Saturday, April 22, 2017

Certain Women (Kelly Reichardt)

4/22/17 I watched James Gray's The Lost City of Z.  The film of Gray that has impressed the most so far is also the most revealing.  Treading in this territory is dangerous stuff.  How do you not immediately beg comparison to Apocalypse Now and Aguirre?  You don't.  What Gray does though is blend the epic and the chamber and in that way it feels different.  Herzog and Coppola's film were both always operating on a large canvas and their egos and talents had no problem sustaining an epic scope for their duration.  Gray's film fits what is seemingly his personality, something that is more cerebral and more measured than Herzog and Coppola.  What is most striking is that I have long known that Gray reveres the work of Coppola but never have I noticed their differences more than now.  Not only is Gray far more humble but he also struggles to reach the emotional shape of Coppola's best work.  I felt watching The Lost City that everything was of one piece - Ravel's music could not have been more perfect, sophisticated, difficult themes were borne out, Khondji's work seemed right (even if I have never been a huge fan of his) but Gray has trouble reaching the emotional heights of Coppola.  Lost City is an unusually ambitious and well executed American film in this current environment but without the emotional resonance of the films he most admires, it is difficult to call it great.  
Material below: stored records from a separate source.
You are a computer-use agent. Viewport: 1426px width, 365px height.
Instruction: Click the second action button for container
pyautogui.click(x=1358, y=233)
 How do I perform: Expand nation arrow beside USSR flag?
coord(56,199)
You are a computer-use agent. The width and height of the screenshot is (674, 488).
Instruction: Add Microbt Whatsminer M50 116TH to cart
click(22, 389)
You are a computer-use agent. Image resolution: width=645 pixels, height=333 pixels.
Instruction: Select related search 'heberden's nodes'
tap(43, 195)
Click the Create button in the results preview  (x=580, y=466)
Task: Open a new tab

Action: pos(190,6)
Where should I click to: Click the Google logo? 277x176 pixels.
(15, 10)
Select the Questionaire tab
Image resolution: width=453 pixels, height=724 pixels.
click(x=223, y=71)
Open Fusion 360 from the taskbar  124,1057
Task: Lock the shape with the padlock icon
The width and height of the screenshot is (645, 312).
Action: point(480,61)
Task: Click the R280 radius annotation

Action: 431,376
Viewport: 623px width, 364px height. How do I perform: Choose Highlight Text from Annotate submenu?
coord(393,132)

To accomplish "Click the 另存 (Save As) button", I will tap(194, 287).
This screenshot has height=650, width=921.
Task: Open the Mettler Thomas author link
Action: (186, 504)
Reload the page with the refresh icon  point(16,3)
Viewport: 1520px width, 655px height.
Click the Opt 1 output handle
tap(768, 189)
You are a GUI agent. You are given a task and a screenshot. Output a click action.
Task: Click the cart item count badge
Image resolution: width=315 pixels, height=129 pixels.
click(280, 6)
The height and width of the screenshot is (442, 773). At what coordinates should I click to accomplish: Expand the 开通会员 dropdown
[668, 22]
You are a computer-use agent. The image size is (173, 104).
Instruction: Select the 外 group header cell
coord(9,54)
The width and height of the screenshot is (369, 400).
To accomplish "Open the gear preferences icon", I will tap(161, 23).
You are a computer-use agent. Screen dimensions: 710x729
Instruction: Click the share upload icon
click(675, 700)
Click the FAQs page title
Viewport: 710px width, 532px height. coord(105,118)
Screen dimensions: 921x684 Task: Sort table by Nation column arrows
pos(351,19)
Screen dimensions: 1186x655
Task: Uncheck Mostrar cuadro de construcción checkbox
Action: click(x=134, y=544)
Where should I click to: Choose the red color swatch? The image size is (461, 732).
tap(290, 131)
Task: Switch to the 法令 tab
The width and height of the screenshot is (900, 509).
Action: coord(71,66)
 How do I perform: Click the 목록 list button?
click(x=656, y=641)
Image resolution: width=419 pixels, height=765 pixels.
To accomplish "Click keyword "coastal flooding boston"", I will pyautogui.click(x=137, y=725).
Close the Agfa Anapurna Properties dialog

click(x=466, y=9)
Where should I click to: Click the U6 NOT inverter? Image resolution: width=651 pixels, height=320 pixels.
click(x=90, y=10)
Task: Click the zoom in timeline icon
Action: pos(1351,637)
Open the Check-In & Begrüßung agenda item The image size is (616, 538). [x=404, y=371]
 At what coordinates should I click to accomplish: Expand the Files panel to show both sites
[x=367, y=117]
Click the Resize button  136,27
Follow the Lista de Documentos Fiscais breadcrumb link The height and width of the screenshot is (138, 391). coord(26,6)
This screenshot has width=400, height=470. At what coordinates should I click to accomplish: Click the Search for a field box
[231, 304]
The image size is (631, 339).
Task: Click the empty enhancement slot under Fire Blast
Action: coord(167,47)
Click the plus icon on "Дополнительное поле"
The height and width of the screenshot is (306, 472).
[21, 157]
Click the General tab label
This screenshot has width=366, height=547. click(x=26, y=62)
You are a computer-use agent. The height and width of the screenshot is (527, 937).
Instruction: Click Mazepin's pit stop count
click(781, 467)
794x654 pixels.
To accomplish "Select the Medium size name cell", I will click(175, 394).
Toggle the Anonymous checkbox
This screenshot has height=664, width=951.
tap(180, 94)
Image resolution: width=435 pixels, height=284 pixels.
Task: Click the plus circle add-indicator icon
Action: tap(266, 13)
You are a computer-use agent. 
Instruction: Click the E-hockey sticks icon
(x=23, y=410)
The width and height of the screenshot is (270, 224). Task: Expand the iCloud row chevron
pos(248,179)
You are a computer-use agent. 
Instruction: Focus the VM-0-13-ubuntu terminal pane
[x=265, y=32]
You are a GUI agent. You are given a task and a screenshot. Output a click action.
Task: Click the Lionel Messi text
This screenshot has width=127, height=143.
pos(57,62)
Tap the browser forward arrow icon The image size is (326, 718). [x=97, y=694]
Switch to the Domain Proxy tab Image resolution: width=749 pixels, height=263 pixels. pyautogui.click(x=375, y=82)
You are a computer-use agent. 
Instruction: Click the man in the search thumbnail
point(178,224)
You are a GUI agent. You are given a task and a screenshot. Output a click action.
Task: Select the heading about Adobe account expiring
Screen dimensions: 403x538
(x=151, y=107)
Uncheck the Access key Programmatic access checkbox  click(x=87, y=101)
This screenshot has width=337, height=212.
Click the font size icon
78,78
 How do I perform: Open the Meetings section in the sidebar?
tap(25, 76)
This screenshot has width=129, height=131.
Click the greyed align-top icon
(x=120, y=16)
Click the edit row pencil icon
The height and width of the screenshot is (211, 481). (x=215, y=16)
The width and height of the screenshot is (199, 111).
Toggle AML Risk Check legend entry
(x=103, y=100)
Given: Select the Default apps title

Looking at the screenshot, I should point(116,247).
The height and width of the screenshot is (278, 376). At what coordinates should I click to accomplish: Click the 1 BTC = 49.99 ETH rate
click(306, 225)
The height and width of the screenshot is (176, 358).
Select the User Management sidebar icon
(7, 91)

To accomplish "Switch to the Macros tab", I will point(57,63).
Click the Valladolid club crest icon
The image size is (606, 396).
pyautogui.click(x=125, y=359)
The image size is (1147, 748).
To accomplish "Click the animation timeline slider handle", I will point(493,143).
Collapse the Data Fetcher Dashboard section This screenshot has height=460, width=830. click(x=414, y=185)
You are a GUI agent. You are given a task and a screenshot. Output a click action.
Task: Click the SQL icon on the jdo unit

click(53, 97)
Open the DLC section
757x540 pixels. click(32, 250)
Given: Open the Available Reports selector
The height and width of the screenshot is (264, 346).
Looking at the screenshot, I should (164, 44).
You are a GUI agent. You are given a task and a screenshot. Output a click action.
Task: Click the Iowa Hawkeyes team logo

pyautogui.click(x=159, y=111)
10/28/17 I watched Susan Lacy's Spielberg.  I have never considered myself a huge fan of the filmmaker but realized I do like more of his work than I remembered, including Munich and A.I.  I don't think Lacy goes all that deep, but I don't think Spielberg really allows someone to go there.  

11/25/17 I watched Greta Gerwig's Lady Bird.  Not what I had been reading, it certainly does not belong in conversations about the great coming of age art films - Kes, Germany Year Zero, 400 Blows.  What it is more than anything is a 2017 Pretty in Pink.  It is at its best when it is Gerwig quirky such as the scene of her grabbing the bottle of vodka at the house party soon after her arrival in NYC.  What is most limiting is the terribly episodic approach Gerwig takes to the entire film.  It needs length, space, oxygen.  As is, it is a syrupy indy that will do well for what it is, Hollywood not fringe.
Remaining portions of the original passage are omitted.